La ville de Cerbère ferroviaire avant d'être balnéaire
Cerbère, un charmant mouillage pour les cabotage
En 2010, Cerbère ne pourra toujours pas accueillir de bateaux sur son ponton. La tempête du 27 décembre 2008 a démoli la digue, transporté ses blocs de pierre de plusieurs tonnes 40 m plus loin. Mais le mouillage est charmant.

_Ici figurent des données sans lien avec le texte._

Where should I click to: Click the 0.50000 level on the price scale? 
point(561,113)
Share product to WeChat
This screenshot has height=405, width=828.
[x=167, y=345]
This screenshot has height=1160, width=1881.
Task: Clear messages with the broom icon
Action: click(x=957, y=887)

A droite en entrant, attention aux îlots Campagnies (ou Canadell), magnifiques pour une baignade comme pour un échouage ! A gauche, le cap Cerbère ,connu pour son phare solaire, ses vents et son ressac.
De nuit, dans l'axe de l'entrée, si les traditions sont respectées, vous pourrez voir la rosace illuminée de l'église Saint Sauveur. Ce monument vaut plus pour l'anecdote que pour l'architecture : à la fin du XIXe siècle, Cerbère, simple hameau de Banyuls, n'avait qu'une chapelle, insuffisante pour les élégantes bourgeoises et leurs maris en redingote.
Un siècle après la Révolution, un riche producteur de vin de messe qui se trouvait également être le curé du cru, acheta des terrains communaux pour en faire don à l'église. Avec son bon argent et celui prélevé chez les notables en échange d'une place au nom des sponsors, il y eut donc une église digne de la bonne société, puis une école catholique et un orphelinat.
LOURDES ET NOBLES CATALANES
Autre "monument" qui ne peut passer inaperçu, le viaduc qui barre de ses piliers le flanc nord de la baie. 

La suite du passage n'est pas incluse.